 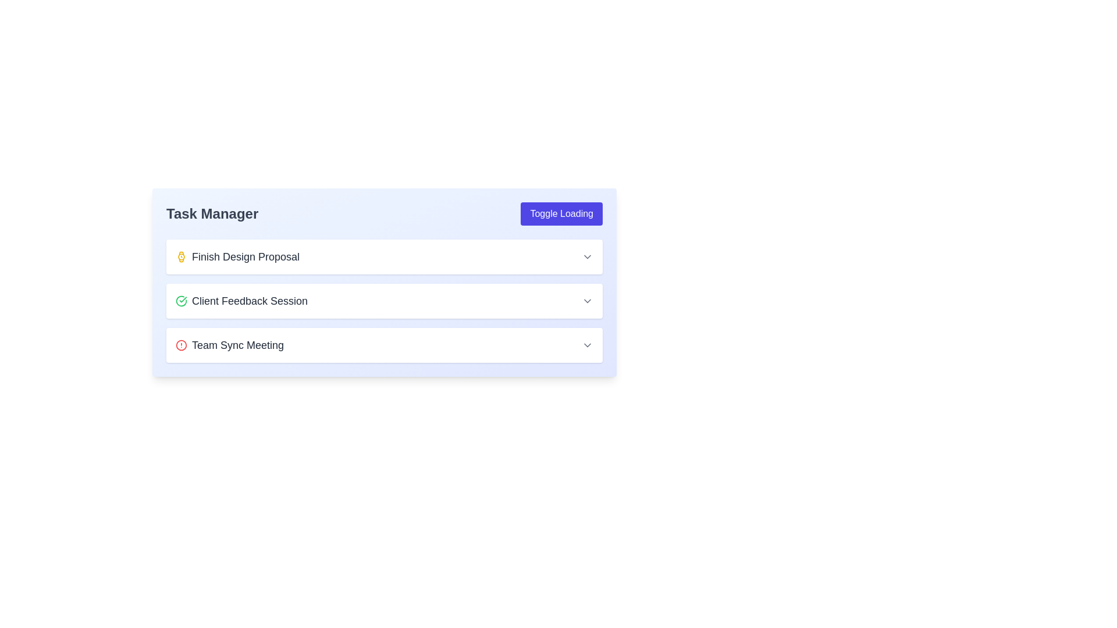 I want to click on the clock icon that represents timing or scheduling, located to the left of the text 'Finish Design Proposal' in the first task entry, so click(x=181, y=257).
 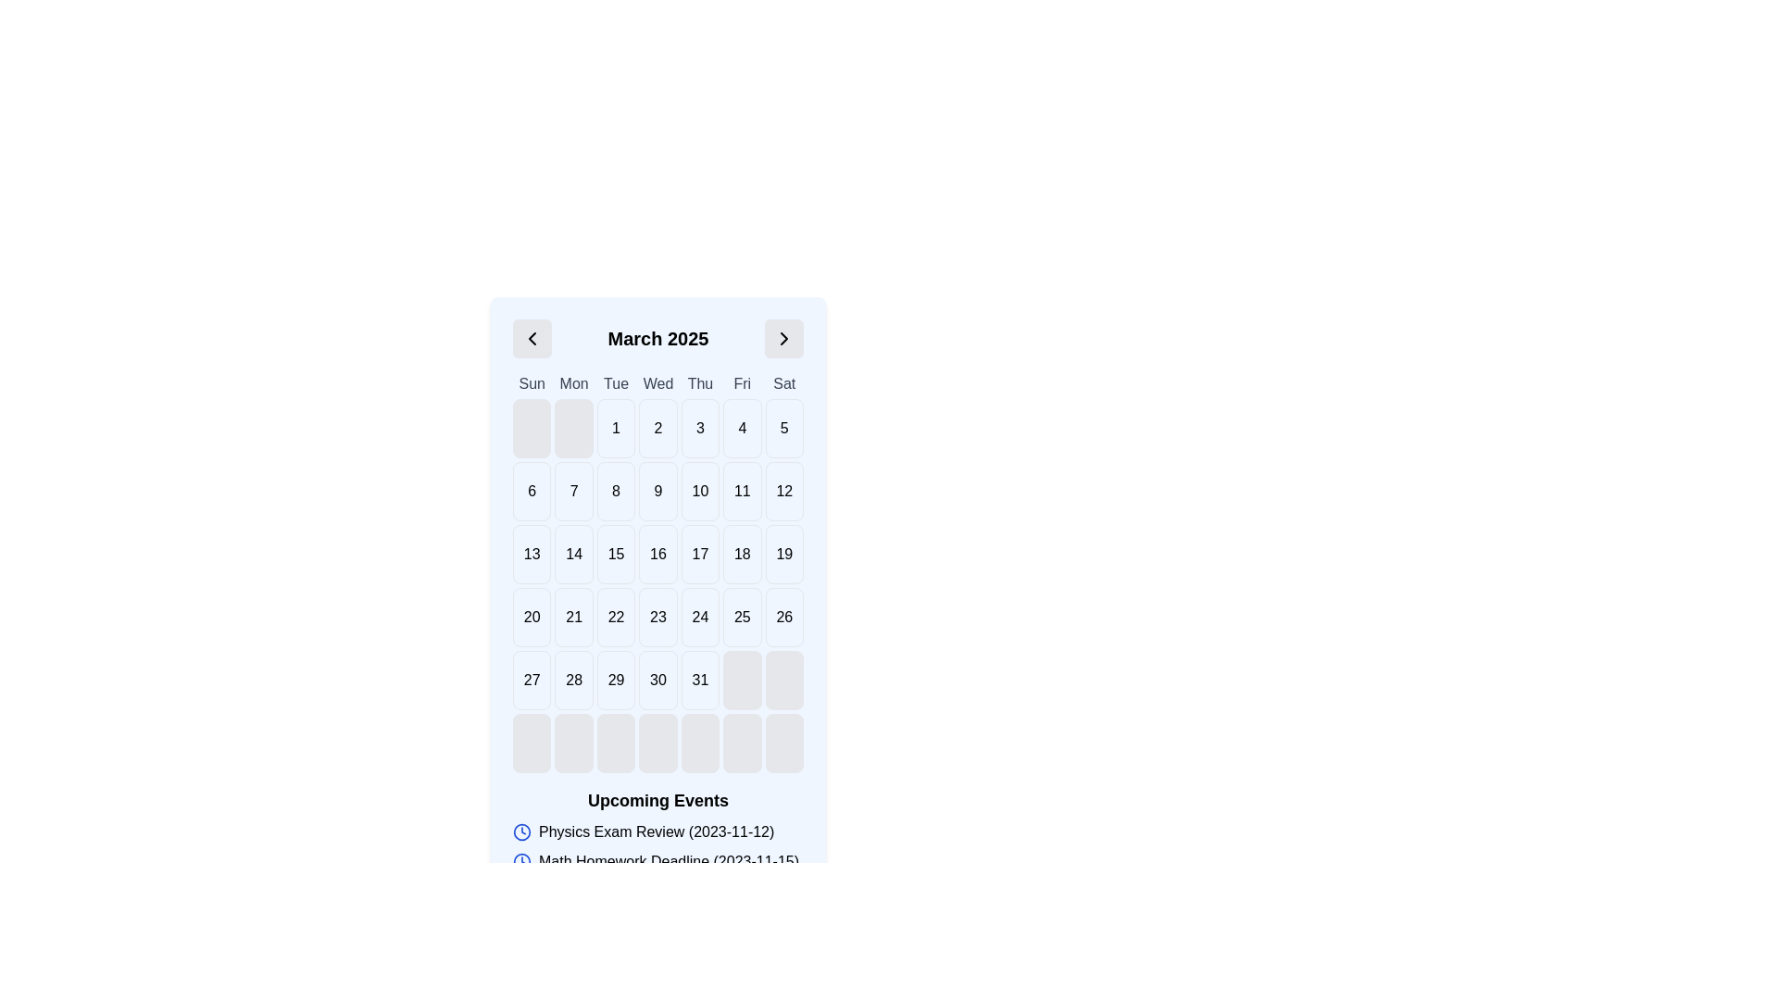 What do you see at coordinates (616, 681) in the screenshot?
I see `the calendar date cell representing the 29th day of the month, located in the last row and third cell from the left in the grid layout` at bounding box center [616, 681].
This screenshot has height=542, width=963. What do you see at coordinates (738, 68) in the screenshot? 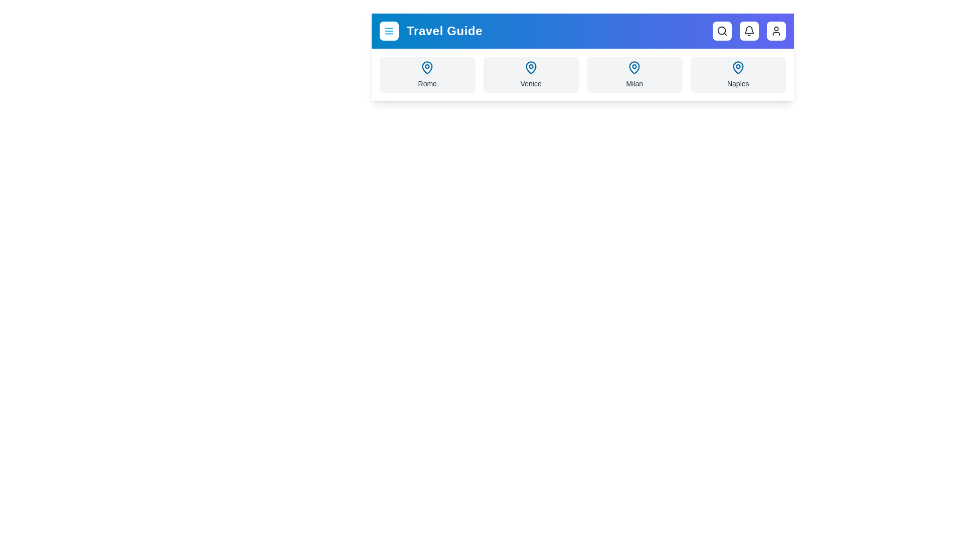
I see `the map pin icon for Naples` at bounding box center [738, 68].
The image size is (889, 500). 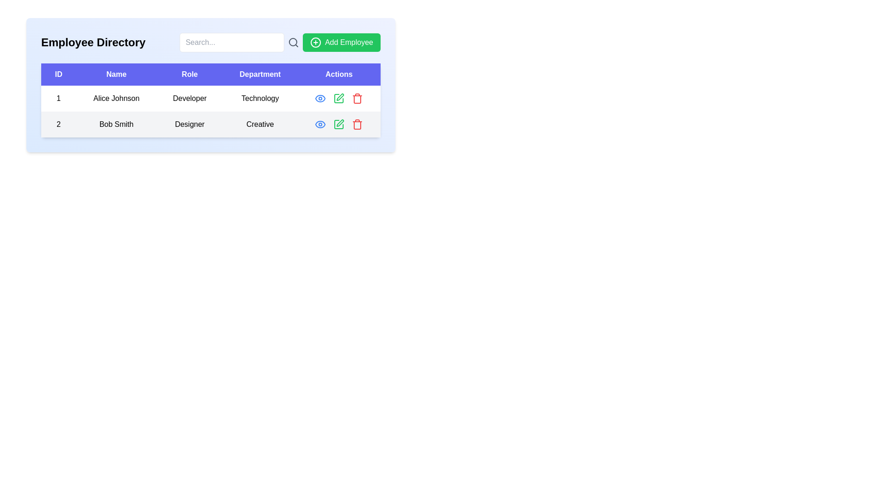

◆ Work to complete ◆
Copy the items word for word, starting with the line that contains "This screenshot has" and continuing through the last line of the items, both ends included. Omit the pictures.

◆ Written answer ◆
This screenshot has height=542, width=963. What do you see at coordinates (738, 68) in the screenshot? 
I see `the map pin icon for Naples` at bounding box center [738, 68].
The image size is (889, 500). 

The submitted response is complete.